基因内不同位置所含SNP数量也不同，基因内包含外显子、内含子、剪接位点3个位置，所含SNP数量分别为51 242、281 002、288个，SNP数量从多到少依次为内含子、外显子、剪接位点。针对外显子区域，根据SNP变异引起的密码子变化， 可将SNP分为4种类型：终止子获得、终止子缺失、同义突变、非同义突变，数量分别为710、188、19 079和31 265，SNP数量依次为非同义突变>同义突变>终止子获得>终止子缺失。

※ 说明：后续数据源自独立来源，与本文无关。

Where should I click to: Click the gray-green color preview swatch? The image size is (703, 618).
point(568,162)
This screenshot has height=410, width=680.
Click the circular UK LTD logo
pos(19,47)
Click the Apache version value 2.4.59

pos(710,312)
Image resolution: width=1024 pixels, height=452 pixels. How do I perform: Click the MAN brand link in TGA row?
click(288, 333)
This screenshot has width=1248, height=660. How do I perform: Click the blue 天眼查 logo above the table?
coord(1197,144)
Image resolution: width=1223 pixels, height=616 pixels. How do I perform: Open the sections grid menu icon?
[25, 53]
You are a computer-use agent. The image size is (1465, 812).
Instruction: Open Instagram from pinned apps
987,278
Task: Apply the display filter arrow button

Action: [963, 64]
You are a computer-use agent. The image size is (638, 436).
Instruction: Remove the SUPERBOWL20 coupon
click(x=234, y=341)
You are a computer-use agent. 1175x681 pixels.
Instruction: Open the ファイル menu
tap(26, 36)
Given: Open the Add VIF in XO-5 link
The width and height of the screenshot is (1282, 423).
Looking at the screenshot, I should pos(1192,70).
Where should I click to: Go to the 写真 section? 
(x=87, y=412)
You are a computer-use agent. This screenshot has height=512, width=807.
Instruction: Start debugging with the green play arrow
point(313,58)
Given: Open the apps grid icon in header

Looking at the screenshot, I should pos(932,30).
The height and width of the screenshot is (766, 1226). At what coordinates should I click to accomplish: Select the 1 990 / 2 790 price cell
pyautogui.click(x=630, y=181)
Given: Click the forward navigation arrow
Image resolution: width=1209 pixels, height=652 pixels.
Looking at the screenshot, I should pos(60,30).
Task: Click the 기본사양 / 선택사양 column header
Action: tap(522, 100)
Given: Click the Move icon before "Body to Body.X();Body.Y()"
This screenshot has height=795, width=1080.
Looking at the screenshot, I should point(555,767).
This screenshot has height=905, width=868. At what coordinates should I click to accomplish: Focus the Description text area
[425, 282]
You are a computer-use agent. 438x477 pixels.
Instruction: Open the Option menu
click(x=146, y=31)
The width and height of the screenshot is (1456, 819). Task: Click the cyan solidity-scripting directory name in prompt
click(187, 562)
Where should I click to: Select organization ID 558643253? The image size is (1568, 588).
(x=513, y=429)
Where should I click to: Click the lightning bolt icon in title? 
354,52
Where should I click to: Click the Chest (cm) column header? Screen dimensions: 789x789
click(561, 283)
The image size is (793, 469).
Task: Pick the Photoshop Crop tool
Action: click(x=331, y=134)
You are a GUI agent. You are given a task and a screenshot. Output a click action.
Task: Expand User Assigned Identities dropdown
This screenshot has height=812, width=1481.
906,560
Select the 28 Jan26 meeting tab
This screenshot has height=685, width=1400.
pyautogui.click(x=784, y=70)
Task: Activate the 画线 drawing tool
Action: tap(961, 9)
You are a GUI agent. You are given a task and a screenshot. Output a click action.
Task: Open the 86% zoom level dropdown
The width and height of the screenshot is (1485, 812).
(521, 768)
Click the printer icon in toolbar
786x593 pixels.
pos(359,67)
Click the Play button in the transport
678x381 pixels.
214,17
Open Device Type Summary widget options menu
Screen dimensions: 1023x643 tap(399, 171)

图1 每条染色体上的SNP密度热图 Fig.1 The density heat map of SNP on each chromosome

图2 牛场辣椒基因组中不同位置的SNP数量差异Fig.2 The number difference of SNP on the different position in the genome of Niuchang pepper

表4 牛场辣椒基因组中SNP的位置及相应数量Table 4 The position and corresponding number of SNP in the genome of Niuchang pepper

2.4 SNP突变频谱

全基因组SNP突变可分为6类：T∶A>G∶C，T∶A>C∶G，T∶A>A∶T，C∶G>T∶A，C∶G>G∶C和C∶G>A∶T。以T∶A>C∶G为例，此种类型SNP突变包括T>C和A>G。由于测序数据既可比对到参考基因组的正链，也可比对到参考基因组的负链，当T>C类型突变出现在参考基因组正链上，A>G类型突变即在参考基因组负链的相同位置，所以将T>C和A>G划分成一类。C∶G>T∶A的数量最多(3 109 688个)，C∶G>G∶C的数量最少(474 542个)。T∶A>G∶C、T∶A>A∶T、C∶G>G∶C、C∶G>A∶T为颠换，总数为3 057 408个，T∶A>C∶G及C∶G>T∶A为转换，总数为6 094 214个，发生转换的数量是颠换的1.99倍(图3)。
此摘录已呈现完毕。